→ Problem statement
Reproduce the entries in full, with no changes.

→ Data items
((

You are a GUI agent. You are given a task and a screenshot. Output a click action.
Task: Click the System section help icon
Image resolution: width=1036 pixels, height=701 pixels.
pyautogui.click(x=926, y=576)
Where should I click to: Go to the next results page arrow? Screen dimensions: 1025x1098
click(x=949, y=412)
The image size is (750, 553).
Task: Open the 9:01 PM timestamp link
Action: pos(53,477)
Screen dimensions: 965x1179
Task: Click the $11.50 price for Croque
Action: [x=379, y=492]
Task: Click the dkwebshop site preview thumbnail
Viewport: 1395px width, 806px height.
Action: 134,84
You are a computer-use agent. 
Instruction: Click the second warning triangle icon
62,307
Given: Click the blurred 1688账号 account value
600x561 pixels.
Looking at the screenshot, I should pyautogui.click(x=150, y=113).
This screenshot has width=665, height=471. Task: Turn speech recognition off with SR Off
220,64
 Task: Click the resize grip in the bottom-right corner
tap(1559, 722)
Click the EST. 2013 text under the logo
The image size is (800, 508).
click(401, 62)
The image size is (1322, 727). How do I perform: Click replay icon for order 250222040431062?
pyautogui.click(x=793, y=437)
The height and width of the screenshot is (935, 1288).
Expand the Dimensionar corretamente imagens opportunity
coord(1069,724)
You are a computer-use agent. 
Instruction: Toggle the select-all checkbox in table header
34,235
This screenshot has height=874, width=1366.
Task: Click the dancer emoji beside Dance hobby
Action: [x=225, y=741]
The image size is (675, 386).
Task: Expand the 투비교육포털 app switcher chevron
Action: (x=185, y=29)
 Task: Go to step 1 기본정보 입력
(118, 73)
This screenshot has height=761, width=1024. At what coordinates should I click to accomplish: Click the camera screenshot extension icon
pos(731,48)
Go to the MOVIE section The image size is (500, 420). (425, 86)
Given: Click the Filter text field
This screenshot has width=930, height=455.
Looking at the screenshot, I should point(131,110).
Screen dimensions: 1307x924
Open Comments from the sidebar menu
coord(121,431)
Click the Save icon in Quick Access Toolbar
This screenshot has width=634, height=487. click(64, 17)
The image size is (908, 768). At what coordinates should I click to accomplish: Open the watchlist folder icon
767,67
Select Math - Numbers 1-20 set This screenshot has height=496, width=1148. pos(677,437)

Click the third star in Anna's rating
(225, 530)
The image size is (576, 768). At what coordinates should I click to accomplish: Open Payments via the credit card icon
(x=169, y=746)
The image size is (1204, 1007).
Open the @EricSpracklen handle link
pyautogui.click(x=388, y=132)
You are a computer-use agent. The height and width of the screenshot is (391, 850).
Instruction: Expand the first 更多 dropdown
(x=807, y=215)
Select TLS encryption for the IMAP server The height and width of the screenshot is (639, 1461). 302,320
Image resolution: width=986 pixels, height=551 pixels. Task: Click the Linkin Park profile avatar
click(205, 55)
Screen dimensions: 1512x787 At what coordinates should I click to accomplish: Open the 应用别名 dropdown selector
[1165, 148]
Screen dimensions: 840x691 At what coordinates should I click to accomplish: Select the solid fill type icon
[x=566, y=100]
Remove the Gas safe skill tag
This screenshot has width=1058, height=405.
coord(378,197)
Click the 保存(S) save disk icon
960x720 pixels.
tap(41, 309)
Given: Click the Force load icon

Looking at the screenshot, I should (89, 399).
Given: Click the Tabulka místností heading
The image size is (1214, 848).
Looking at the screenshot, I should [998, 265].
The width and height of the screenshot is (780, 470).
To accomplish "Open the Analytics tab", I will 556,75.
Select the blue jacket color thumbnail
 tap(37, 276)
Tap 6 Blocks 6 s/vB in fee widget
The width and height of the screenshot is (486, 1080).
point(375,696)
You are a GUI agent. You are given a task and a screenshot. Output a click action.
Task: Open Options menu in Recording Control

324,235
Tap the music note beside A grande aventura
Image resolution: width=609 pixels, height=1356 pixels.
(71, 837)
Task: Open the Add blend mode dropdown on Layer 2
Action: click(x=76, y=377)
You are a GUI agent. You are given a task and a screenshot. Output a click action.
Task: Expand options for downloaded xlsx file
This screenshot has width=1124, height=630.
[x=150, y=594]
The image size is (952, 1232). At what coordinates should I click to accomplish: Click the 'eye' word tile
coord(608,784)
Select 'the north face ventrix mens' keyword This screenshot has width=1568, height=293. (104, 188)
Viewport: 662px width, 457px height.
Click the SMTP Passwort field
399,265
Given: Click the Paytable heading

))

→ Result
You are a GUI agent. You are given a task and a screenshot. Output a click action.
Task: Click the System section help icon
Image resolution: width=1036 pixels, height=701 pixels.
pyautogui.click(x=926, y=576)
Where should I click to: Go to the next results page arrow? Screen dimensions: 1025x1098
click(x=949, y=412)
The image size is (750, 553).
Task: Open the 9:01 PM timestamp link
Action: pos(53,477)
Screen dimensions: 965x1179
Task: Click the $11.50 price for Croque
Action: [x=379, y=492]
Task: Click the dkwebshop site preview thumbnail
Viewport: 1395px width, 806px height.
Action: 134,84
You are a computer-use agent. 
Instruction: Click the second warning triangle icon
62,307
Given: Click the blurred 1688账号 account value
600x561 pixels.
Looking at the screenshot, I should pyautogui.click(x=150, y=113).
This screenshot has width=665, height=471. Task: Turn speech recognition off with SR Off
220,64
 Task: Click the resize grip in the bottom-right corner
tap(1559, 722)
Click the EST. 2013 text under the logo
The image size is (800, 508).
click(401, 62)
The image size is (1322, 727). How do I perform: Click replay icon for order 250222040431062?
pyautogui.click(x=793, y=437)
The height and width of the screenshot is (935, 1288).
Expand the Dimensionar corretamente imagens opportunity
coord(1069,724)
You are a computer-use agent. 
Instruction: Toggle the select-all checkbox in table header
34,235
This screenshot has height=874, width=1366.
Task: Click the dancer emoji beside Dance hobby
Action: [x=225, y=741]
The image size is (675, 386).
Task: Expand the 투비교육포털 app switcher chevron
Action: (x=185, y=29)
 Task: Go to step 1 기본정보 입력
(118, 73)
This screenshot has height=761, width=1024. At what coordinates should I click to accomplish: Click the camera screenshot extension icon
pos(731,48)
Go to the MOVIE section The image size is (500, 420). (425, 86)
Given: Click the Filter text field
This screenshot has width=930, height=455.
Looking at the screenshot, I should point(131,110).
Screen dimensions: 1307x924
Open Comments from the sidebar menu
coord(121,431)
Click the Save icon in Quick Access Toolbar
This screenshot has width=634, height=487. click(64, 17)
The image size is (908, 768). At what coordinates should I click to accomplish: Open the watchlist folder icon
767,67
Select Math - Numbers 1-20 set This screenshot has height=496, width=1148. pos(677,437)

Click the third star in Anna's rating
(225, 530)
The image size is (576, 768). At what coordinates should I click to accomplish: Open Payments via the credit card icon
(x=169, y=746)
The image size is (1204, 1007).
Open the @EricSpracklen handle link
pyautogui.click(x=388, y=132)
You are a computer-use agent. The height and width of the screenshot is (391, 850).
Instruction: Expand the first 更多 dropdown
(x=807, y=215)
Select TLS encryption for the IMAP server The height and width of the screenshot is (639, 1461). 302,320
Image resolution: width=986 pixels, height=551 pixels. Task: Click the Linkin Park profile avatar
click(205, 55)
Screen dimensions: 1512x787 At what coordinates should I click to accomplish: Open the 应用别名 dropdown selector
[1165, 148]
Screen dimensions: 840x691 At what coordinates should I click to accomplish: Select the solid fill type icon
[x=566, y=100]
Remove the Gas safe skill tag
This screenshot has width=1058, height=405.
coord(378,197)
Click the 保存(S) save disk icon
960x720 pixels.
tap(41, 309)
Given: Click the Force load icon

Looking at the screenshot, I should (89, 399).
Given: Click the Tabulka místností heading
The image size is (1214, 848).
Looking at the screenshot, I should [998, 265].
The width and height of the screenshot is (780, 470).
To accomplish "Open the Analytics tab", I will 556,75.
Select the blue jacket color thumbnail
 tap(37, 276)
Tap 6 Blocks 6 s/vB in fee widget
The width and height of the screenshot is (486, 1080).
point(375,696)
You are a GUI agent. You are given a task and a screenshot. Output a click action.
Task: Open Options menu in Recording Control

324,235
Tap the music note beside A grande aventura
Image resolution: width=609 pixels, height=1356 pixels.
(71, 837)
Task: Open the Add blend mode dropdown on Layer 2
Action: click(x=76, y=377)
You are a GUI agent. You are given a task and a screenshot. Output a click action.
Task: Expand options for downloaded xlsx file
This screenshot has width=1124, height=630.
[x=150, y=594]
The image size is (952, 1232). At what coordinates should I click to accomplish: Click the 'eye' word tile
coord(608,784)
Select 'the north face ventrix mens' keyword This screenshot has width=1568, height=293. (104, 188)
Viewport: 662px width, 457px height.
Click the SMTP Passwort field
399,265
Given: Click the Paytable heading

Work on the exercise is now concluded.